Istruzioni di lavoro>
1: Rispondi a queste domande sul testo su John Lewis:
(a) In che anno nacque John Lewis?
(b) Che cosa coltivava la sua famiglia?
(c) Su quale piattaforma il testo invita ad ascoltare "S04E12. John Lewis"?
2: Puoi riscrivere in forma di elenco più breve il paragrafo del testo su John Lewis che inizia con «Finché non compì sei anni», mantenendone i fatti principali?
3: Riporta il passo del testo su John Lewis che comincia con "Finché non compì" e prosegue fino a "cose, John Lewis.".

Doveste chiedermi chi sono i miei personaggi americani contemporanei preferiti, uno dei primi nomi che farei sarebbe sicuramente John Lewis. Forse il primo.
Finché non compì sei anni, John Lewis aveva visto solo due persone bianche in tutta la vita. Era nato nel 1940: ha l’età di alcuni di voi, o dei vostri genitori, al massimo dei vostri nonni. È il terzo di dieci figli di due mezzadri afroamericani che mettendo insieme tutti i loro risparmi erano riusciti a comprare un pezzetto di terra vicino a Troy, in Alabama. Non avevano acqua corrente né elettricità. Coltivavano cotone, mais e arachidi. John Lewis si occupava delle galline e andava a scuola, ma ogni anno durante il raccolto doveva mollare le lezioni per dare una mano ai suoi genitori. Gli piaceva leggere, ma i suoi genitori gli avevano detto che non poteva frequentare la biblioteca della città: era aperta soltanto ai bianchi. Non poteva fare un sacco di altre cose, John Lewis.
La nuova puntata del podcast di Da Costa a Costa racconta la sua vita straordinaria, che può mostrarci quante cose sono cambiate in pochi decenni e soprattutto attraverso quali azioni, strategie e sacrifici. Lo potete ascoltare gratis su tutte le piattaforme di podcast, da Spotify a Spreaker, da Google Podcast all’app “Podcast” che trovate pre-installata sui vostri iPhone.
Ascolta “S04E12. John Lewis” su Spreaker.
In queste settimane molti si sono chiesti se siano questi, quindi, gli Stati Uniti: un paese in cui le manifestazioni pacifiche vengono represse con la violenza e in cui il razzismo pervade ogni aspetto della società. Non c’è dubbio che gli Stati Uniti siano anche questo. Ma non dimenticate una cosa.

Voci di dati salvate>
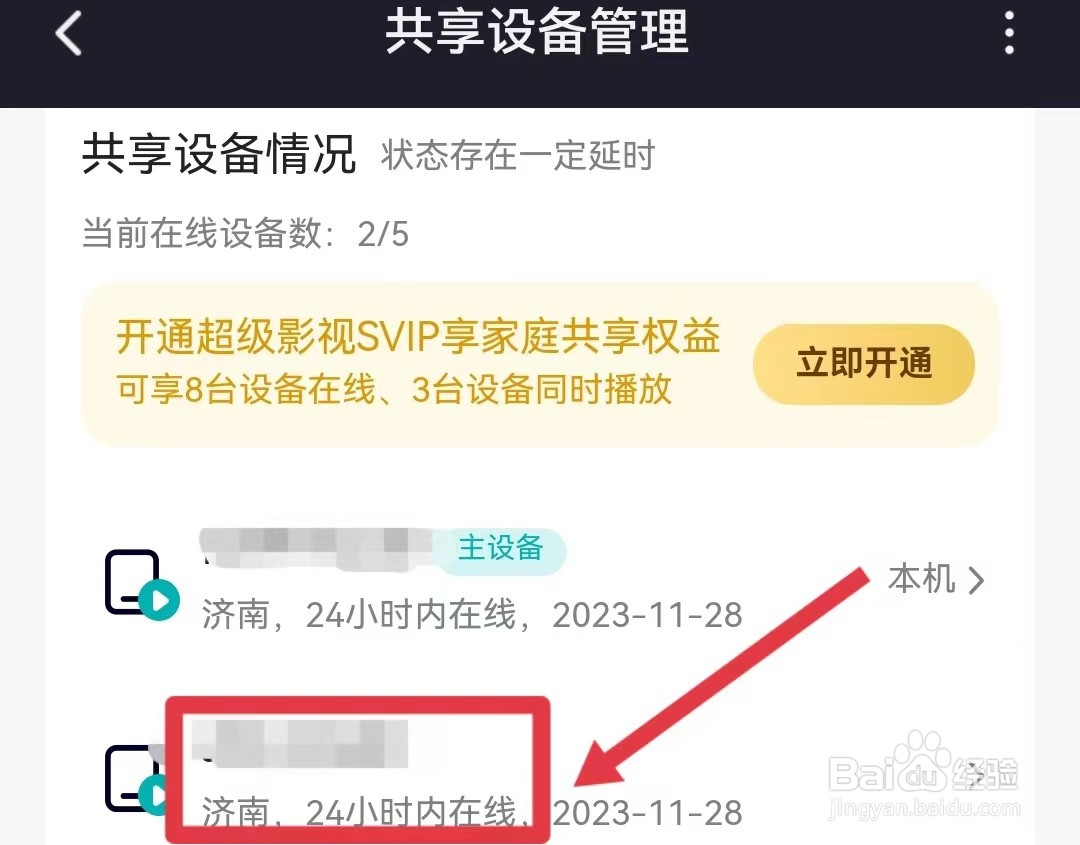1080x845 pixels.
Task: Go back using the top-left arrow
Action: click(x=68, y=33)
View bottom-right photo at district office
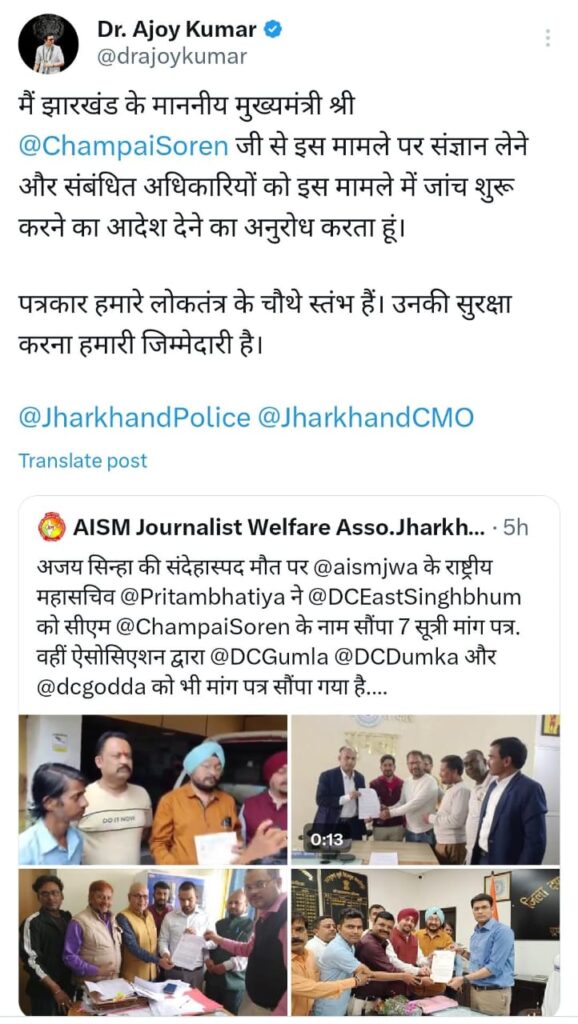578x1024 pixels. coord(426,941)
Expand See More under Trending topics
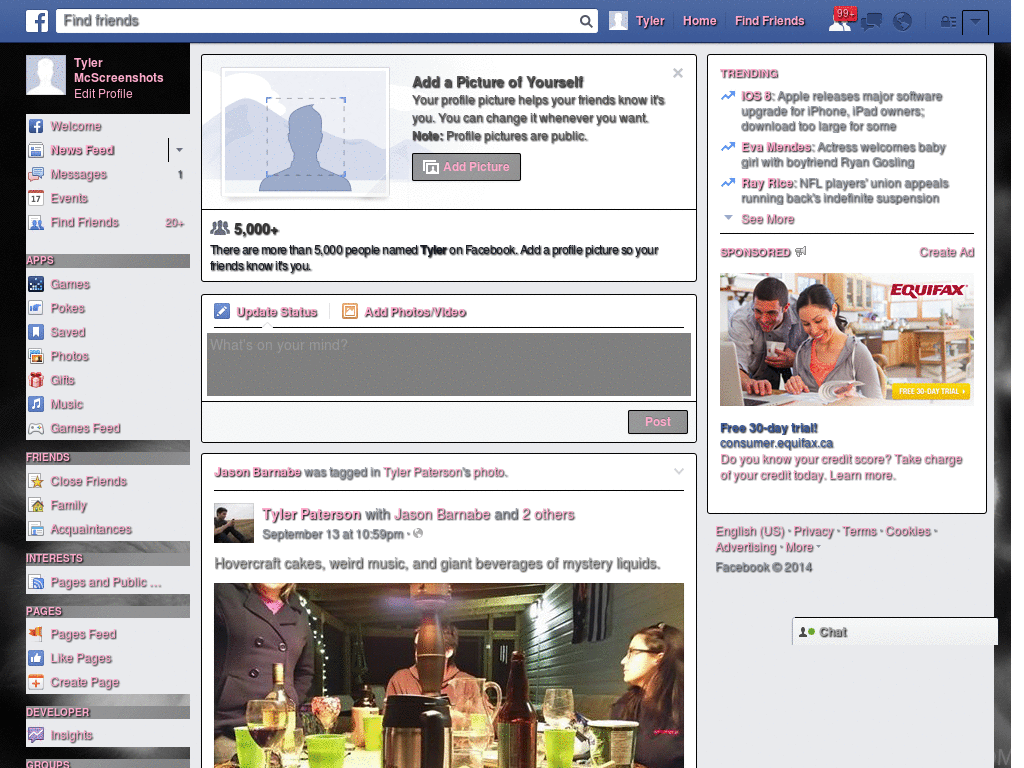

Le soluzioni>
1:
(a) Nel 1940.
(b) Cotone, mais e arachidi.
(c) Su Spreaker.

2:
- Fino ai sei anni John Lewis aveva visto solo due persone bianche.
- Nacque nel 1940, terzo di dieci figli di due mezzadri afroamericani.
- Con i loro risparmi i genitori avevano comprato un pezzetto di terra vicino a Troy, in Alabama, senza acqua corrente né elettricità.
- Coltivavano cotone, mais e arachidi.
- John si occupava delle galline e andava a scuola, ma ogni anno lasciava le lezioni durante il raccolto per aiutare i genitori.
- Amava leggere, ma non poteva frequentare la biblioteca della città, aperta soltanto ai bianchi.
- Molte altre cose gli erano vietate.

3:
Finché non compì sei anni, John Lewis aveva visto solo due persone bianche in tutta la vita. Era nato nel 1940: ha l’età di alcuni di voi, o dei vostri genitori, al massimo dei vostri nonni. È il terzo di dieci figli di due mezzadri afroamericani che mettendo insieme tutti i loro risparmi erano riusciti a comprare un pezzetto di terra vicino a Troy, in Alabama. Non avevano acqua corrente né elettricità. Coltivavano cotone, mais e arachidi. John Lewis si occupava delle galline e andava a scuola, ma ogni anno durante il raccolto doveva mollare le lezioni per dare una mano ai suoi genitori. Gli piaceva leggere, ma i suoi genitori gli avevano detto che non poteva frequentare la biblioteca della città: era aperta soltanto ai bianchi. Non poteva fare un sacco di altre cose, John Lewis.